Para evitar tal cenário, é crucial cessar o desmatamento e a degradação ambiental, além de promover o reflorestamento, enfatizam os cientistas.
Na última quarta-feira (14), a revista Nature divulgou um artigo científico elaborado por Marina Hirota e Bernardo Flores, ambos vinculados à Universidade Federal de Santa Catarina (UFSC), com a colaboração de pesquisadores do Brasil, como Carlos Nobre, José Marengo e Erika Berenguer, além de cientistas dos Estados Unidos e da Europa. O financiamento para a pesquisa foi providenciado pelo Instituto Serrapilheira.
Fatores de risco
O estudo destaca que o aumento das temperaturas, secas severas, desmatamento e incêndios estão comprometendo a capacidade de recuperação da floresta, afetando diretamente o ciclo hidrológico e aproximando o bioma de uma “transição crítica” para o ponto de não retorno.
Os pesquisadores identificam como limites críticos o aquecimento superior a 1,5°C e o desmatamento acumulado de 20% da extensão florestal.
Bernardo Flores alerta: “Estamos nos aproximando de todos os limiares. No ritmo em que estamos, todos serão alcançados neste século. E a interação entre todos eles pode fazer com que aconteça antes do esperado”.
Marina Hirota reforça a necessidade de uma ação preventiva: “Se quisermos evitar uma transição sistêmica, precisamos adotar uma abordagem preventiva que mantenha as florestas resilientes nas próximas décadas”.
Impactos da seca
Em 2023, a Amazônia brasileira enfrentou uma seca sem precedentes, marcada por recordes de baixa nos níveis dos rios, incêndios e mudanças significativas no cotidiano das populações locais, especialmente nas comunidades tradicionais.
A duração da seca superou períodos anteriores de estiagem, com uma redução acentuada nas precipitações e secamento drástico dos rios, afetando o acesso à água potável, alimentos e transporte. Cidades como Manaus, a mais populosa da região amazônica, sofreram com intensas ondas de fumaça por meses.
O ano de 2023 testemunhou uma conjunção de fatores extremos no clima da Amazônia, incluindo o El Niño, o aquecimento do Atlântico Tropical Norte, as mudanças climáticas globais e a degradação florestal, com consequências que se estenderão ao ano de 2024.

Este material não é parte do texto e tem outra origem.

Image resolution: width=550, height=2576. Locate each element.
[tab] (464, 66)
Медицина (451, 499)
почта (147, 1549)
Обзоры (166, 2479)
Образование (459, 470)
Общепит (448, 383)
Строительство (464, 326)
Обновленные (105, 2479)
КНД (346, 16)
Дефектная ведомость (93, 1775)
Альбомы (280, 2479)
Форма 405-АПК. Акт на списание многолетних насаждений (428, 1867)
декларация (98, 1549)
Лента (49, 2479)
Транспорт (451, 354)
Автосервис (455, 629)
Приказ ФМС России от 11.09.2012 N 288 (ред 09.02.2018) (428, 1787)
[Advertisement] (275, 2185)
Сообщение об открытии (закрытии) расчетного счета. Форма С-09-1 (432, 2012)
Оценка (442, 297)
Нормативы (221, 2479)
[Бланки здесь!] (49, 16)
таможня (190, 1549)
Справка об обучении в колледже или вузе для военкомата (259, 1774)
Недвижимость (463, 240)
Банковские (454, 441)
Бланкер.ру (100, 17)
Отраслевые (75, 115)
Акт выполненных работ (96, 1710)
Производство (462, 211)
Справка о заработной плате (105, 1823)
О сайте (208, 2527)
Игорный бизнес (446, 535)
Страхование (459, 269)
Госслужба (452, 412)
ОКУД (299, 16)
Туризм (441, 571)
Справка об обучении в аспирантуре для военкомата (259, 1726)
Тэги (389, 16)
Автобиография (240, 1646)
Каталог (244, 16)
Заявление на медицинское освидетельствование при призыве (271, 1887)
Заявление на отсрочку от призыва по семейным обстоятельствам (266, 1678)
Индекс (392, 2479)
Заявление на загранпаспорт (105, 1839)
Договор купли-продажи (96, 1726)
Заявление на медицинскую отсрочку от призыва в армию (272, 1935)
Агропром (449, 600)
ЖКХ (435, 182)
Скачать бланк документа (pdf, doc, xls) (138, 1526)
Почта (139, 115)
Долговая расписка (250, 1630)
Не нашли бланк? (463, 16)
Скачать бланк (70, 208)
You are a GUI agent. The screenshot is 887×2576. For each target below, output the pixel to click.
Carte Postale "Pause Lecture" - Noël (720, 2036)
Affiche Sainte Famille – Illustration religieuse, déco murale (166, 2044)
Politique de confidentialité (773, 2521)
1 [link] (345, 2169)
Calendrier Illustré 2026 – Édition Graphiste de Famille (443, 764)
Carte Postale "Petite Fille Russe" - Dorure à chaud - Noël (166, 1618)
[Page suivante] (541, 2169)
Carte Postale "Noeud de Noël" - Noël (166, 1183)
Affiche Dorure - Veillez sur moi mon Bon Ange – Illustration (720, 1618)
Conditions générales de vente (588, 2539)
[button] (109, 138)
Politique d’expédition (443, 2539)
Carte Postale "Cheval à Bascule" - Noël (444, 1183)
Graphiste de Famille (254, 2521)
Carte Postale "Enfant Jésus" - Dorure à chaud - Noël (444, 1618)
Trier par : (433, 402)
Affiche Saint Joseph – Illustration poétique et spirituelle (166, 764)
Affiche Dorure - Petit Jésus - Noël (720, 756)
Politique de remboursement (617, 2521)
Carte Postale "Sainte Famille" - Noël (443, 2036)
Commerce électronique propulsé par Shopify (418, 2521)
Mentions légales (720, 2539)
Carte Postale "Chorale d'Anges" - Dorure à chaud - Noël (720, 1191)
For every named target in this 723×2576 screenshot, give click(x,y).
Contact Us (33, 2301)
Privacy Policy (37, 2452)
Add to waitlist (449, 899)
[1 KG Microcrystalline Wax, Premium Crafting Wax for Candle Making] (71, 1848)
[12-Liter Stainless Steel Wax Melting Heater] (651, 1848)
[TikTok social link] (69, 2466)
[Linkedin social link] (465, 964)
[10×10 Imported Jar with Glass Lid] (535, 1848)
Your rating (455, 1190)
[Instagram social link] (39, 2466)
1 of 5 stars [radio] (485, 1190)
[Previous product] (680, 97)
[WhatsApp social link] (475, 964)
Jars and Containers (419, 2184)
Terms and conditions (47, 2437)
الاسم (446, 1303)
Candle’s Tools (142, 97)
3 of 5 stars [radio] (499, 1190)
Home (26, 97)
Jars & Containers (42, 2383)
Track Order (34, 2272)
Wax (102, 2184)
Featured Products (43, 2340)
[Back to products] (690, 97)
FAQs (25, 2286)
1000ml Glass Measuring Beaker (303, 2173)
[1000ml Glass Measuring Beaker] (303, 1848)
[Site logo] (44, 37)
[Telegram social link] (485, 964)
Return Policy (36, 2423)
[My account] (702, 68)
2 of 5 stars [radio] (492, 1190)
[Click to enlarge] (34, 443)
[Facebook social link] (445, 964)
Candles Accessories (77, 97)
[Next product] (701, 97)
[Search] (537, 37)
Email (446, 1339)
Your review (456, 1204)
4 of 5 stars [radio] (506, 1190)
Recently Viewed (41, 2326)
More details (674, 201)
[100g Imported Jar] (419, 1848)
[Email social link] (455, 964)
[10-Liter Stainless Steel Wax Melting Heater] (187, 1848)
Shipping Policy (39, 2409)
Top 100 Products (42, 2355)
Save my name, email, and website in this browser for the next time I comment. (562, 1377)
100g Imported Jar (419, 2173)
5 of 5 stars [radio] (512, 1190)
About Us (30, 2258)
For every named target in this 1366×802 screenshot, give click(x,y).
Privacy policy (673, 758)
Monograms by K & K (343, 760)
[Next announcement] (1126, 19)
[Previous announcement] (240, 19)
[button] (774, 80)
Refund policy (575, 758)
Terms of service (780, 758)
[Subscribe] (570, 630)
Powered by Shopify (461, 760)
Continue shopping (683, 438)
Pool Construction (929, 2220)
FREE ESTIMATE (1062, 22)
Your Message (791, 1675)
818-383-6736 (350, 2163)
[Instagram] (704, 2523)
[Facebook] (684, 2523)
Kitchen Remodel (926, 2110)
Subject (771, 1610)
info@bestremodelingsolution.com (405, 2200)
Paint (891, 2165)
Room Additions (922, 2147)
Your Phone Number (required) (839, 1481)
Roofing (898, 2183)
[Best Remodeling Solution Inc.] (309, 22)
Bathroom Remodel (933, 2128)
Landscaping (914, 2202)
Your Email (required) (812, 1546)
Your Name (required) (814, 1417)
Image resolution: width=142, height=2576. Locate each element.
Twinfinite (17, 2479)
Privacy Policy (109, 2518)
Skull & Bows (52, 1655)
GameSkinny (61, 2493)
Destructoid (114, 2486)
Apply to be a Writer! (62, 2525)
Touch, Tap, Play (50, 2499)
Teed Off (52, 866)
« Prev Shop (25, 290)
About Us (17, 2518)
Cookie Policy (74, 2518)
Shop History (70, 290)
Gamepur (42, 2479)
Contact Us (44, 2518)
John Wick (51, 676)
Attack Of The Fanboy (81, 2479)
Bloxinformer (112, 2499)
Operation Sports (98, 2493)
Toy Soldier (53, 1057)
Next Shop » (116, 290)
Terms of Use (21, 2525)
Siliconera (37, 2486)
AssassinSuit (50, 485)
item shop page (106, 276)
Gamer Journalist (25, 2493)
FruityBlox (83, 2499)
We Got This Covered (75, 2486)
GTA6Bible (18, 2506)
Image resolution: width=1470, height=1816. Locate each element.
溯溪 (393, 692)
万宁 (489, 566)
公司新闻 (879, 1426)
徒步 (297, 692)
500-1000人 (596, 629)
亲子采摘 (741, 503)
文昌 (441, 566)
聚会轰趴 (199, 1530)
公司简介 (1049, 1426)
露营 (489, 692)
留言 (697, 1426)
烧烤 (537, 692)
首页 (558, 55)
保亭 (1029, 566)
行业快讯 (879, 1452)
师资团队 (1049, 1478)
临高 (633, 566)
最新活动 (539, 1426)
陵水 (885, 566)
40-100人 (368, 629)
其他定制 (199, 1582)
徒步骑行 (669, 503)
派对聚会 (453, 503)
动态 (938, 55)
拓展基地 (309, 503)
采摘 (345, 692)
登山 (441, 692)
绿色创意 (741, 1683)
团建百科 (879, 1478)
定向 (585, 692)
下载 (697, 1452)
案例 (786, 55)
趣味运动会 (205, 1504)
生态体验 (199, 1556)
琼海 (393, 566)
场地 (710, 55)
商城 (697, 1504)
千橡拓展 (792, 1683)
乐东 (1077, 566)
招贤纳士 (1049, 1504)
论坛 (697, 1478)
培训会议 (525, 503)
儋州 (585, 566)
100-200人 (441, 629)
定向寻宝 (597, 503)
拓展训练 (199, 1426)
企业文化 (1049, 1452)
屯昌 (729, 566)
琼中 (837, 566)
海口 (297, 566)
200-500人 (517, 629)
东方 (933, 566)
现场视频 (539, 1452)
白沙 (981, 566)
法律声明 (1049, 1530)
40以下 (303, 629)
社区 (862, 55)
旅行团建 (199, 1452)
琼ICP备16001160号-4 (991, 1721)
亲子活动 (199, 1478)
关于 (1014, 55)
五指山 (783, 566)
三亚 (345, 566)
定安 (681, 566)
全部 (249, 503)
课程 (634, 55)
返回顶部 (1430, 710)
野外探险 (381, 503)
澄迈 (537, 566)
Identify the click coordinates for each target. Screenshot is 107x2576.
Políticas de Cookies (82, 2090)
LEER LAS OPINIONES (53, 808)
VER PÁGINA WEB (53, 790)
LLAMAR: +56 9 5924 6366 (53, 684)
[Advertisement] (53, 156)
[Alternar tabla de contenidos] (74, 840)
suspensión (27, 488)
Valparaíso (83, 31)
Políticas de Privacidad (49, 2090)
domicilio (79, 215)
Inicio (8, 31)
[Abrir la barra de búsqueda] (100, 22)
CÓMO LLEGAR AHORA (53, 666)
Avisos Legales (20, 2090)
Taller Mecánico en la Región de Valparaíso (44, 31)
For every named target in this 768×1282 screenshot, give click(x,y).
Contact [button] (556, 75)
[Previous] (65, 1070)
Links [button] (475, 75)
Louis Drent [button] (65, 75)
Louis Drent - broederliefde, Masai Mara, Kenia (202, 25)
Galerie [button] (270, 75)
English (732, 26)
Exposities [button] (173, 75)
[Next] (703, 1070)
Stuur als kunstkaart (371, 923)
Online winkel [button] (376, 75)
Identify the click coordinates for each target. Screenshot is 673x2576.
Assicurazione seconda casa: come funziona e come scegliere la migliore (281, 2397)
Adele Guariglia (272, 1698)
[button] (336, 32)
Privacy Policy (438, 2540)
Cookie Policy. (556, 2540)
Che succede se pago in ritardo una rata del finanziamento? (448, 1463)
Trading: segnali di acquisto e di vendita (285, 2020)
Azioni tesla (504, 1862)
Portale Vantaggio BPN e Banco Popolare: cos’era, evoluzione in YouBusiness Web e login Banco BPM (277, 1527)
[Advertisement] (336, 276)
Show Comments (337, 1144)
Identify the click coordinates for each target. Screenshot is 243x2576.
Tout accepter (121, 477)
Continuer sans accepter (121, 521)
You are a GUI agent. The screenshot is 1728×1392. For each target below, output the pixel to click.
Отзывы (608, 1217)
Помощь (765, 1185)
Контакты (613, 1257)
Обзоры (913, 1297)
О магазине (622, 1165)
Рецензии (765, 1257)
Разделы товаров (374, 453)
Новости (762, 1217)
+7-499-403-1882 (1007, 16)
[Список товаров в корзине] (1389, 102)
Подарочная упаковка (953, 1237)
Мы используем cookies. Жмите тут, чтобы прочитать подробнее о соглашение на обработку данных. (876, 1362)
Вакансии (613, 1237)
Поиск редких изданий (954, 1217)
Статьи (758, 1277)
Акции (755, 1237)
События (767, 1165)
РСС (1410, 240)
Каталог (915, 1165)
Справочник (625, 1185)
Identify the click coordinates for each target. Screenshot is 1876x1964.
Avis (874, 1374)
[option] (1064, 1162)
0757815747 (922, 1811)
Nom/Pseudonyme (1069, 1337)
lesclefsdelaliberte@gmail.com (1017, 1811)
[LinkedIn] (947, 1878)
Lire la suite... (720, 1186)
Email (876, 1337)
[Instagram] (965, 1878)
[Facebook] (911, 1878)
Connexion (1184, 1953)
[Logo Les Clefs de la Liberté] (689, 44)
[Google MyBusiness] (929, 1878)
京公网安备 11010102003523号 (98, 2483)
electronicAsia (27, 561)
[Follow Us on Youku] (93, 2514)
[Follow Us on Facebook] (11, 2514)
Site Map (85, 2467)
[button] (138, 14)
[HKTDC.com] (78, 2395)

O bioma amazônico se estende por nove países e abriga cerca de 40 milhões de pessoas, incluindo 2,2 milhões de indígenas de 300 diferentes etnias. O estudo ressalta que a perda de floresta tem um impacto direto sobre a vida dessas comunidades.
Os modelos científicos utilizados na pesquisa preveem, até o ano de 2050, um incremento notável no número de dias secos, variando de 10 a 30 dias adicionais, e um aumento na temperatura entre 2°C e 4°C. Essas mudanças climáticas devem resultar em um déficit de vapor d’água e uma consequente crise hídrica.
Risco de savanização
Observações de longo prazo em campo revelam uma crescente fragilidade nas florestas que ainda se mantêm de pé. Há um aumento na mortalidade de árvores em diversas localidades, um reflexo direto da degradação ambiental.
Essa situação diminui a capacidade de armazenamento de carbono da floresta e promove a substituição de espécies arbóreas por outras mais resistentes à seca, conforme mencionado no artigo. Já existem áreas na floresta que liberam mais carbono do que conseguem absorver.
Cerca de 10% da Amazônia apresenta um alto risco de passar por uma transição significativa, podendo evoluir para um ecossistema com baixa densidade de árvores, um processo conhecido como savanização. A pesquisa também indica que uma nova composição florestal pode surgir na parte mais central da Amazônia, especialmente ao longo de rodovias importantes como a BR-319 e a Transamazônica.
O estudo aponta que as áreas com maior potencial de mudança são aquelas próximas às fronteiras de desmatamento, frequentemente associadas a grandes projetos rodoviários. Por outro lado, regiões mais isoladas, incluindo unidades de conservação e territórios indígenas, apresentam um menor risco de transição, de acordo com os pesquisadores.